A possibility is the app Nextdoor. I’m not sure how it can be used to make friends yet. But it’s a bunch of immediate neighbors posting. I’ve just started considering the possibility and I don’t have a lot of ideas about how to use Nextdoor here yet. But it seems possible.
Local publications that advertise events don’t really work out because they are usually one shot events and not something regular. I need a regular event for time around the same people.
I recently discovered that there are apps for friend finding. Like Bumble for Friends. I have not tried this yet and it’s on my list of things to do. It’s going to feel awkward though.
In my experience some people make friends at work. How does that work? I’m by myself at the car dealership where I work, I clean the shop. It’s just me. So no one with a similar job to talk to. Everyone is busy doing their own things while I do my thing and I don’t know anything about their things. Still, I sometimes chat at lunch which I take at a time most others don’t. Maybe something can happen someday. I arrive later and usually leave last. Maybe I’m missing something or my anxiety is getting to me somewhere.
Finally there is volunteer work. I’m working on this with my therapist but when I think about volunteering I get anxious and sad. I don’t know why. That’s not a good thing. I should be able to help out and there’s something deeper going on I need to figure out. There’s also the tension of volunteering to make friends when the volunteer work should be at least as important. I wouldn’t be doing it for the right reasons.
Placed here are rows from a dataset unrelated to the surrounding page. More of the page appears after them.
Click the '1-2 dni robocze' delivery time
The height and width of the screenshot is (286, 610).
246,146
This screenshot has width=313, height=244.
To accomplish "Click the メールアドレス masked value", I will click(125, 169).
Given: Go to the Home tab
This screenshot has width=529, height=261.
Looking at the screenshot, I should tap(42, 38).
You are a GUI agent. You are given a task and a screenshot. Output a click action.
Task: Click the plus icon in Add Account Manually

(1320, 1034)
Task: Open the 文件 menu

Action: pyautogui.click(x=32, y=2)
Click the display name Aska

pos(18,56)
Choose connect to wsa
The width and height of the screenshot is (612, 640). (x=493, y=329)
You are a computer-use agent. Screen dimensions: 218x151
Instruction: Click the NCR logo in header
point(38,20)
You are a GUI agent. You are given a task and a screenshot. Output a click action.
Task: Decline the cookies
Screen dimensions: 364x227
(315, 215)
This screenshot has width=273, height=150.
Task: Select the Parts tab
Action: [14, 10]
I’m going to keep at it. The longing for connection won’t let me do anything else.
Anyone have any thoughts? Have I missed something? What’s worked for you when making friends as an adult?
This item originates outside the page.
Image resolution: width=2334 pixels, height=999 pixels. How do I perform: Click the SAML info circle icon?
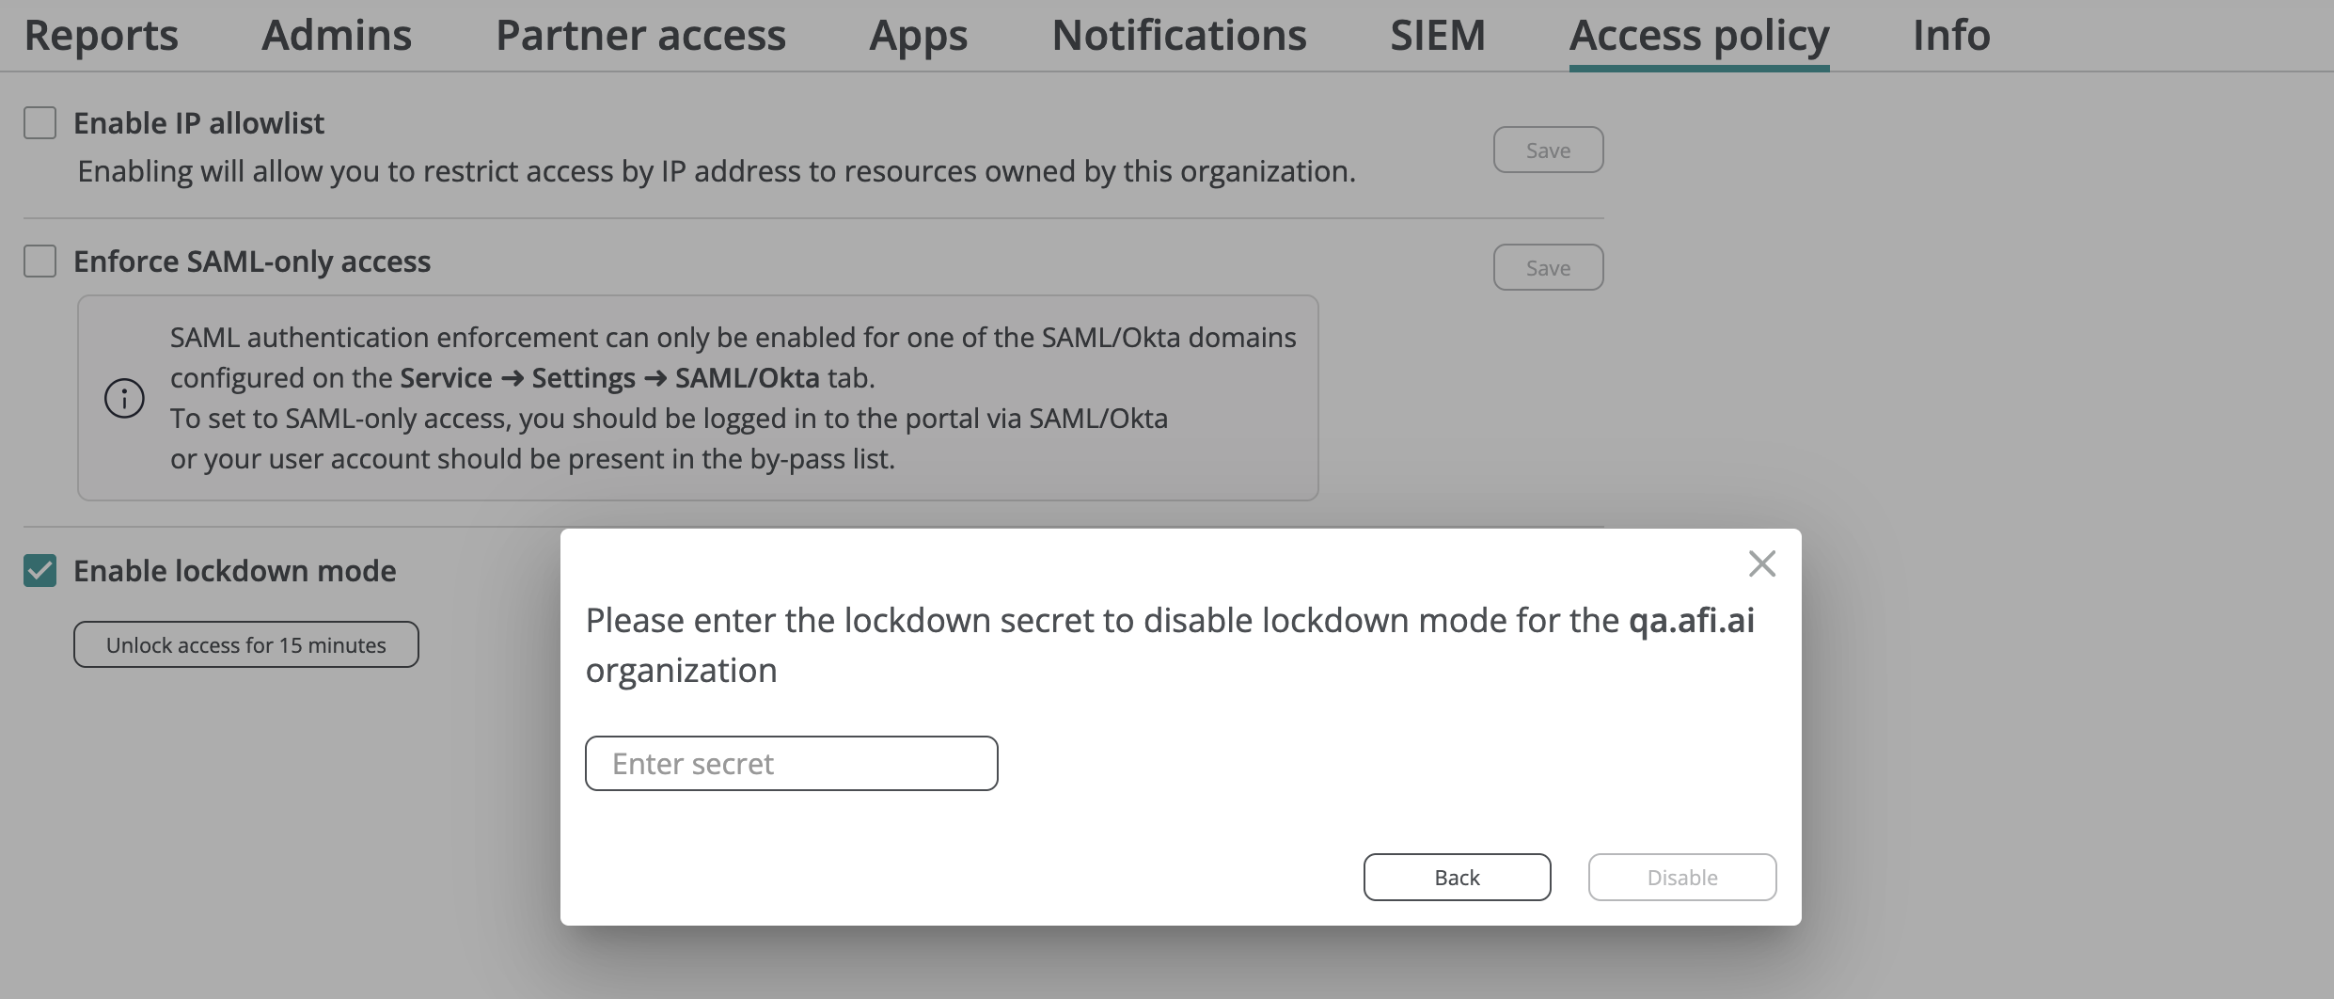pos(124,398)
https://www.snakesandlattes.com/tucson
I know nothing about it, other than BoardGameGeek had an entry for it.
I’ve been to snakes and lattes. There’s even a meetup that goes there. Unfortunately it’s right next the the University of Arizona and the parking is awful. That said I went to one of the meetups and might go to more if I can find parking that isn’t expensive or risky.
Good luck with it
I don’t have much luck with it because in addition to the problems everyone has my autism makes a lot of social stuff hard, and i refuse to go along with a lot of the casual bigotry that’s common around here (although maybe that’s just the autism again 😛 )
While I was reading your formula, the first thought that leaped into my head was sign up for a bowling league. Made me laugh to then read that that was apparently your first thought too. 🙂
@3 — On the spectrum myself. Spent years trying to establish social connection as the “road to happiness” per the advice of many therapists over the years. Meetups, clubs, parties, yada yada yada. All I got for my efforts was anxiety and more loneliness. Finally decided to just accept my nature — other than my wife, the only social contact I get is when day-to-day requires it. Been fine ever since.
Food pantries usually need help repacking bulk foods into individual parcels for their clients to then take home. Frankly, I think you should just ignore your negative feelings about volunteering. If someone needs your time and you can give it, just suck it up and do it. It is probably just your subconscious trying to sabotage you, anyway.
Another possibility is to volunteer for a political campaign you are in favor of. We are getting close to the midterms, and a lot of people power is needed. A big plus is you would have a built in topic of conversation with everyone around you.
@dangerousbeans
I hope you find more success and people without the casual bigotry.
@moarscienceplz
I’ll keep that in mind. I am talking with my therapist about the feelings about volunteering. I don’t like them. I should find a way to challenge them. And the political volunteer work too.